__Data for this exercise__:
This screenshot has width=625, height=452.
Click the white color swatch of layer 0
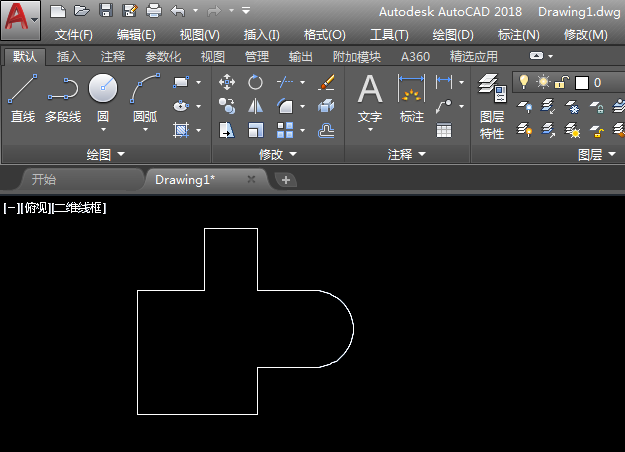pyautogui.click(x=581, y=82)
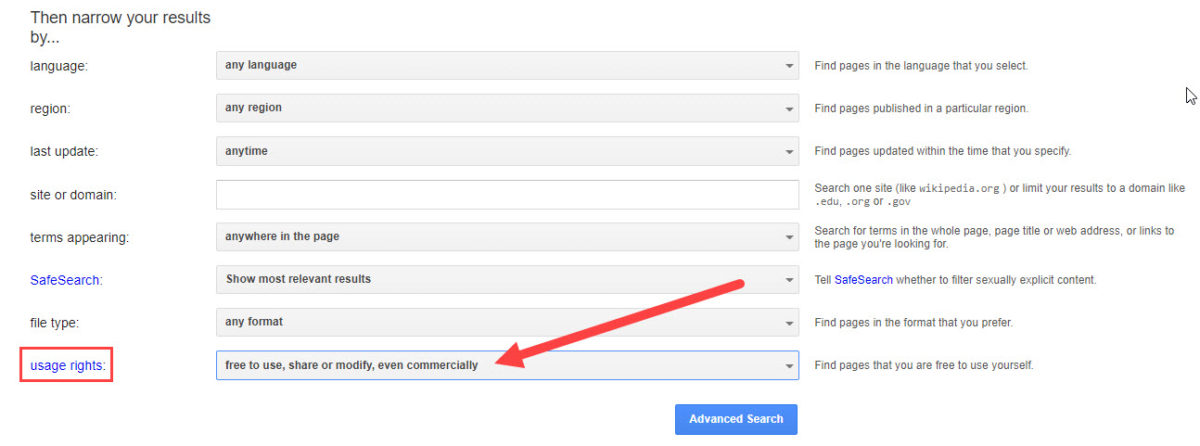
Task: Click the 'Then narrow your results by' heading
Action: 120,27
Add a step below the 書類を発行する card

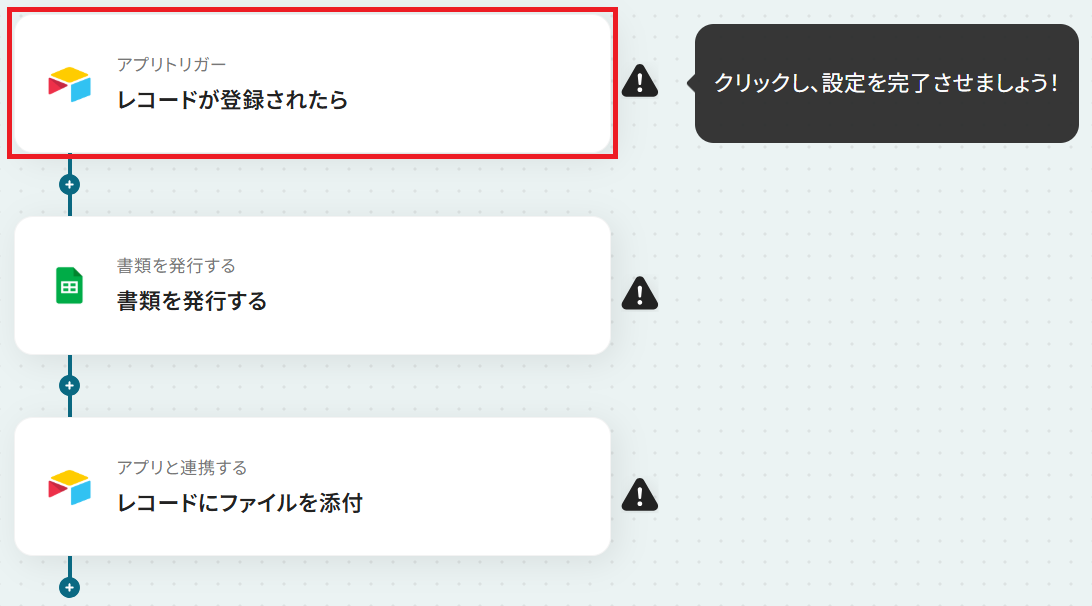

__Your objective__: Restate the listing word for word, pictures omitted.

__Solution for this problem__:
This screenshot has width=625, height=452.
Click the white color swatch of layer 0
pyautogui.click(x=581, y=82)
Task: Click the 'Then narrow your results by' heading
Action: 120,27
Add a step below the 書類を発行する card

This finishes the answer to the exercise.